Museveni cut protocol short and skipped the official welcome of the eight heads of state who attended his swearing in ceremony at Kololo Ceremonial Grounds and some of the guests; including newly elected MPs were relegated far away from the main proceedings. It was in observance of COVID-19 induced Standard Operating Procedures (SOPs) but a few grumbled.

Meanwhile, Museveni appeared to be sharply focused on getting the symbolic two sentence oath that the Chief Justice Alphonse Owiny-Dollo administered, out of the way as quickly as possible. And when he did, his message was terse: “Elections are over; let us get down to work.”

That came as he concluded his speech but many of his listeners who spoke to The Independent said they hope its briskness signals a new direction as the guerilla leader who captured power in 1986 enters the fortieth year stretch of his rule.

For erstwhile supporters of Museveni like Lewis Rubongoya, the swearing in events were anything but a celebration.

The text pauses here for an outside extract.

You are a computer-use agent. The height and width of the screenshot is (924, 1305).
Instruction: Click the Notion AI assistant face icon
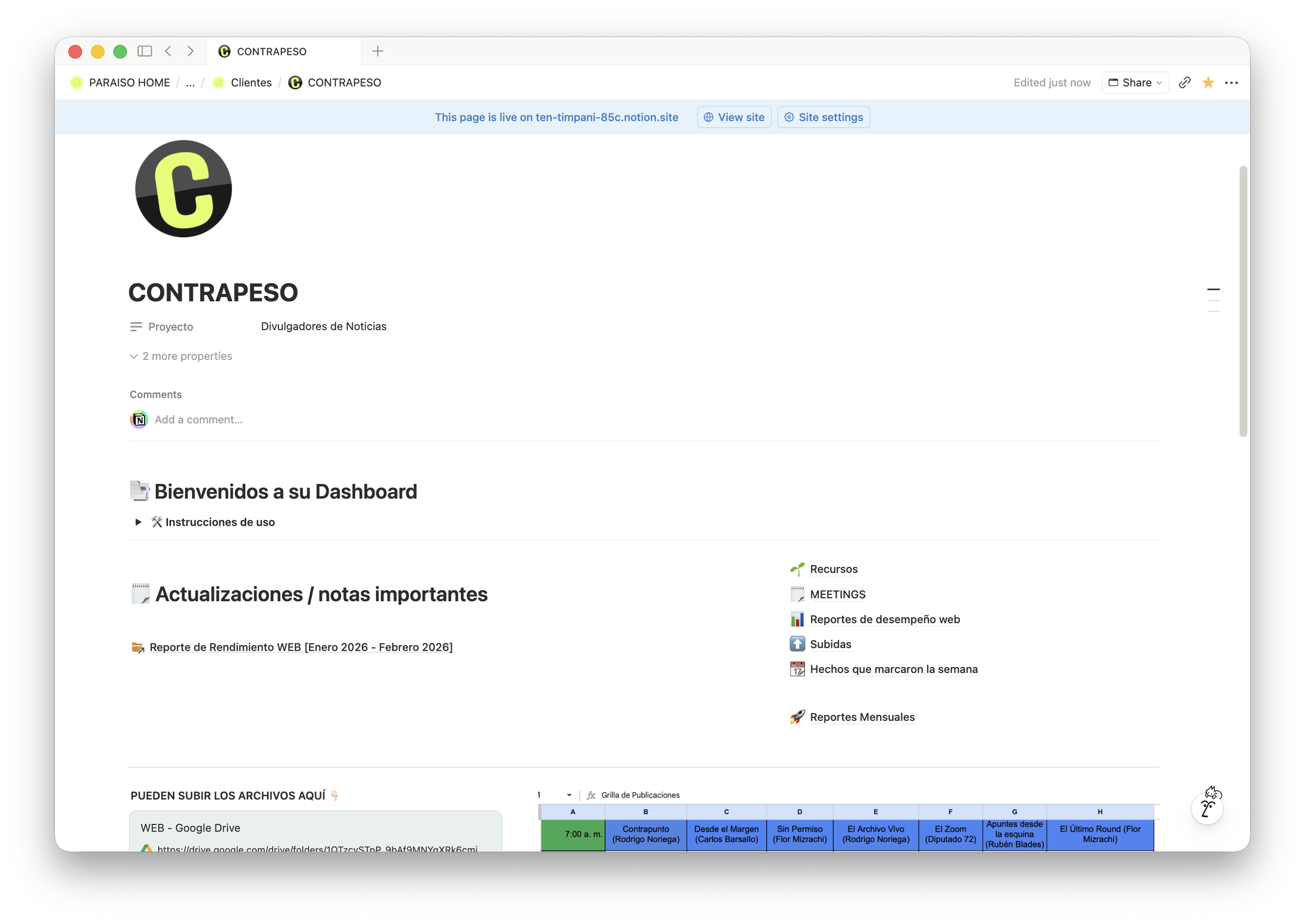(1207, 808)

“As a former supporter, it pains me so much that someone I once held in high regard has resorted to panda gari (brutal arrests in Obote II era).

Rubongoya is the secretary general of the new main opposition party, the National Unity Platform (NUP) headed by youthful music superstar and out-going Kyadondo East MP Robert Ssentamu Kyagulanyi aka Bobi Wine. He is someone who can be described as head of Bobi Wine’s technical team.

A former lecturer of Bobi Wine at International University of East Africa in Kampala, Rubongoya voted Museveni in the 2016 elections but had a quick turn around after he cultivated a relationship with the singer-turned politician the same year.

As Rubongoya and Bobi Wine prepare their MPs for new roles in parliament as the dominant opposition party, Rubongoya says the struggle against Museveni is not over simply because the election cycle is done.

“Our style is struggle and that is our life. We face inevitable challenges but we are not about to stop or give up.” Rubongoya says to The Independent. “The election was rigged, I don’t know where we are headed,” he says.